Les villages qu’on voulait effacer : mémoire et résistance au Théâtre Périscope

Steven Lee Potvin et Catherine-Oksana Desjardins dans L’incroyable et l’ineffaçable histoire de Sainte- Dignité-de-L’Avenir.

Au Théâtre Périscope jusqu’au 21 mars, L’incroyable et ineffaçable histoire de Sainte-Dignité-de-l’Avenir fait ressurgir une page méconnue de l’histoire québécoise. Entre humour, chansons et archives, la création du Théâtre du Bic raconte les villages de l’Est menacés de disparition dans les années 1970 et le mouvement de résistance qui s’est levé pour les défendre.

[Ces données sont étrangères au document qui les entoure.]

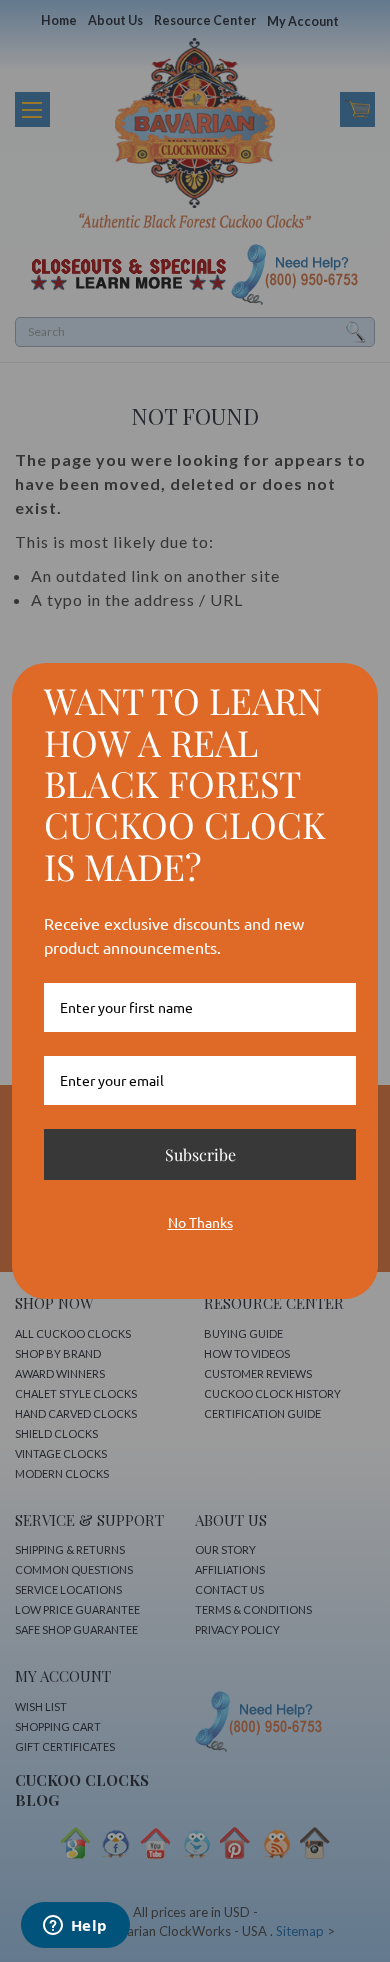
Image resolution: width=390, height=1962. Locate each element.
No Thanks (200, 1222)
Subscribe (200, 1154)
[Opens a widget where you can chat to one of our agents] (75, 1927)
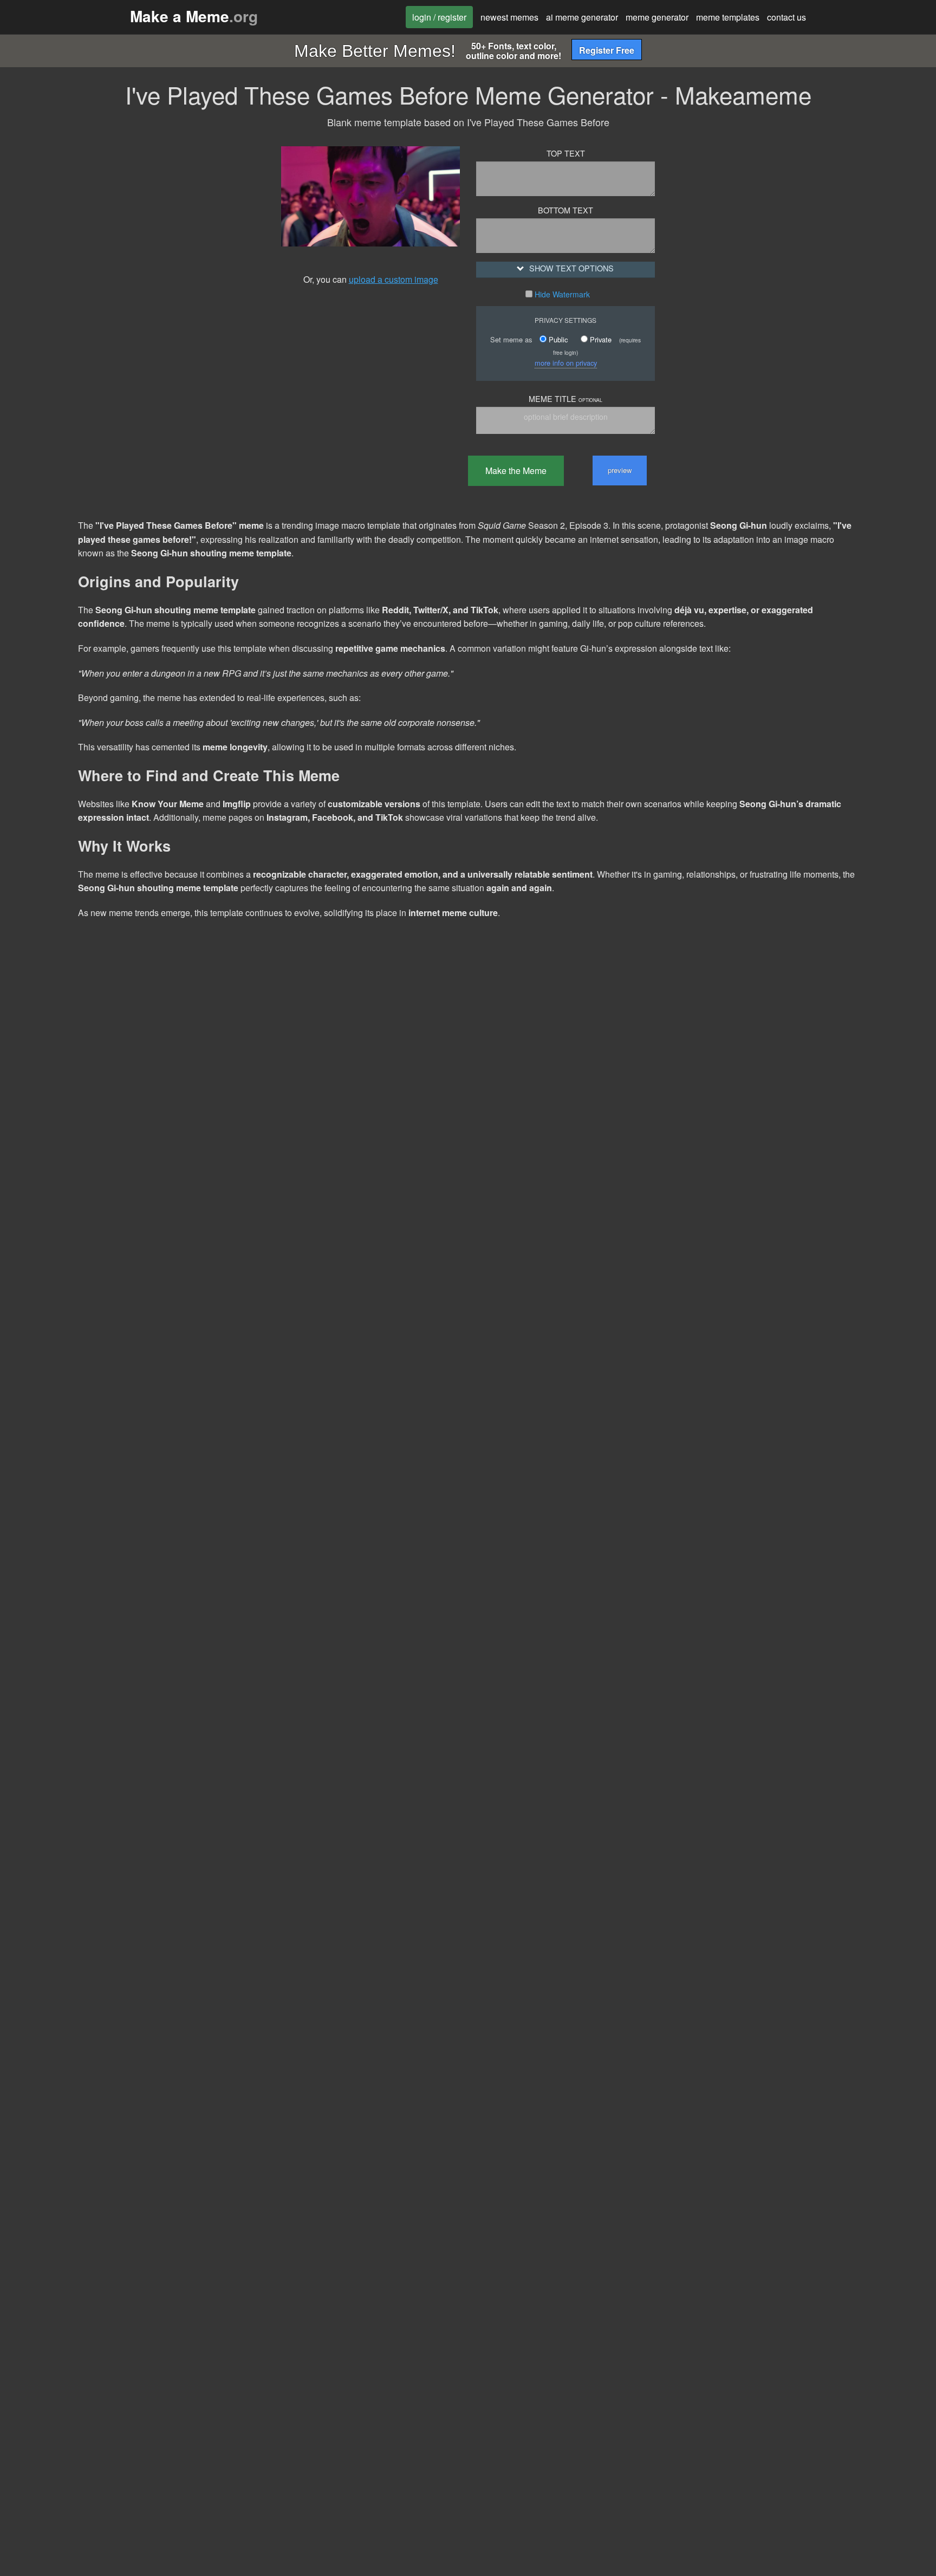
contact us (786, 17)
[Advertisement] (167, 295)
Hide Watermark (561, 294)
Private (600, 339)
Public (557, 339)
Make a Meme (194, 16)
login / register (439, 17)
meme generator (657, 17)
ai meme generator (582, 17)
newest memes (509, 17)
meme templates (727, 17)
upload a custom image (393, 279)
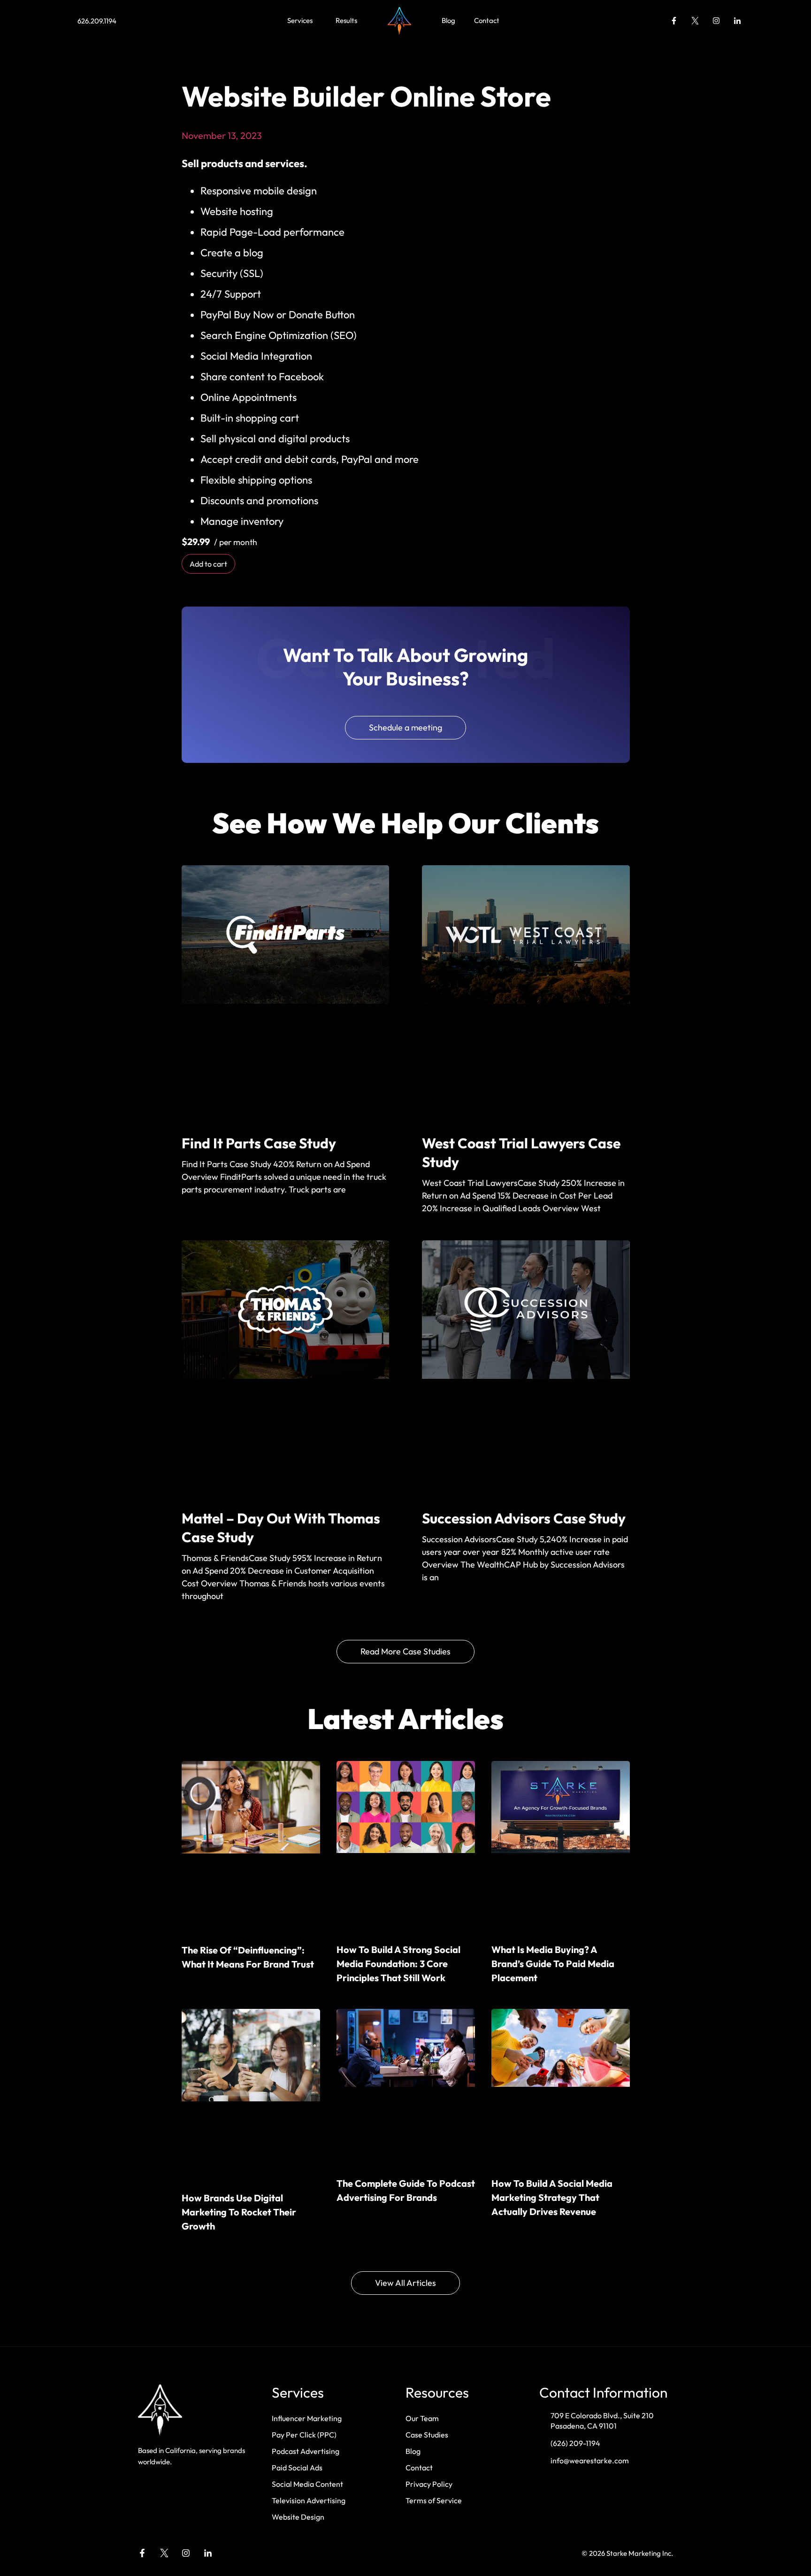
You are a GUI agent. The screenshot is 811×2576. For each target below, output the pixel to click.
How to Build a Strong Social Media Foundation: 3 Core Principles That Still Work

Du début des années 1930 aux années 1970, les politiques d’occupation du territoire ont profondément marqué le Québec. Après avoir encouragé la colonisation intérieure pour répondre à la crise économique des années 1930, l’État change de cap quelques décennies plus tard et favorise l’abandon forcé de nombreuses communautés jugées non rentables. C’est ainsi qu’au tournant des années 1970, près de 140 villages de l’Est du Québec se retrouvent menacés de fermeture. Les autorités estiment qu’il vaut mieux relocaliser leurs habitants ailleurs, pour leur bien. Face à cette logique technocratique naît un vaste mouvement de mobilisation citoyenne : les Opérations Dignité. Cette résistance populaire réussira à freiner les fermetures planifiées, mais onze villages auront tout de même disparu.

La pièce mise en scène par Eudore Belzile rappelle également que cette vision autoritaire du développement du territoire ne s’est pas limitée à l’Est du Québec. Les expropriations massives à Forillon, Mirabel ou Kouchibouguac témoignent de la même époque où l’État a imposé de grands projets au mépris des populations locales.

Un théâtre politique, entre archives et humour

Sur scène, Catherine-Oksana Desjardins et Steven Lee Potvin racontent cette histoire en mêlant théâtre, musique, projections et témoignages. Des images d’archives et des entrevues filmées de citoyens ayant vécu ces événements viennent ponctuer le récit. Sans être un spectacle documentaire au sens strict, la création repose sur un travail de recherche solide. La succession de dates, de décisions administratives et de plans gouvernementaux peut parfois donner le tournis, tant les événements se sont enchaînés rapidement dans ces années-là.

La pièce trouve cependant un équilibre en misant sur l’énergie du théâtre populaire. Le quatrième mur est fréquemment brisé, les comédiens s’adressent directement au public et commentent parfois la fabrication du spectacle. Marionnettes, théâtre d’ombres, chansons et moments de vaudeville viennent rythmer la représentation.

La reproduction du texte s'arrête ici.